Depends a bit on how you want to do your aggregation, obviously. Andrew's recipe works good if you have a smallish sized database, and want to get up-to-the-minute aggregation stats each time you connect. For instance, it works well for aggregating stats for logged in client in a chat program.
For other types of apps, there are some other patterns. We're finding that with larger databases that have streaming data coming in, we needed a statistics writer to write data into a collection specifically designed for handling stats. We use an observeChanges query, and simply aggregate stats as the records come into the database. Basically, a real-time aggregation.

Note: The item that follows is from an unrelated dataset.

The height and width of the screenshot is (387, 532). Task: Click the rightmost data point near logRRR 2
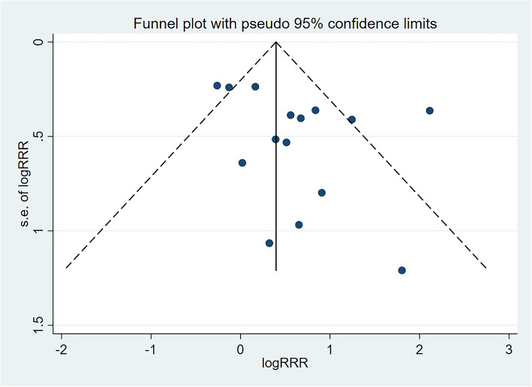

We're also finding that it makes a lot of sense to run the aggregation pipeline that Andrew demonstrates from an API call, or a Meteor Method, rather than in the publication function. Basically, it's asynchronous enough and expensive enough that it makes sense to fire it with a Meteor.call(), rather than put it into a publication function. If you've got it firing as a Meteor.method(), you simply need to return a json object, and then catch it in the Meteor.call() callback.
Meteor.call('aggregateStats', function(error, result){
if(result){
console.log(result);
}
});
However, I prefer to have a DailyStats collection, or something similar, and to write the aggregated statistics into a single record in the collection. Then you get an easy timeline of statistics, and the publication/subscription is nothing more complicated than what's widely documented in all the tutorials and best practices. But, again, that approach requires a statistics writer file or function.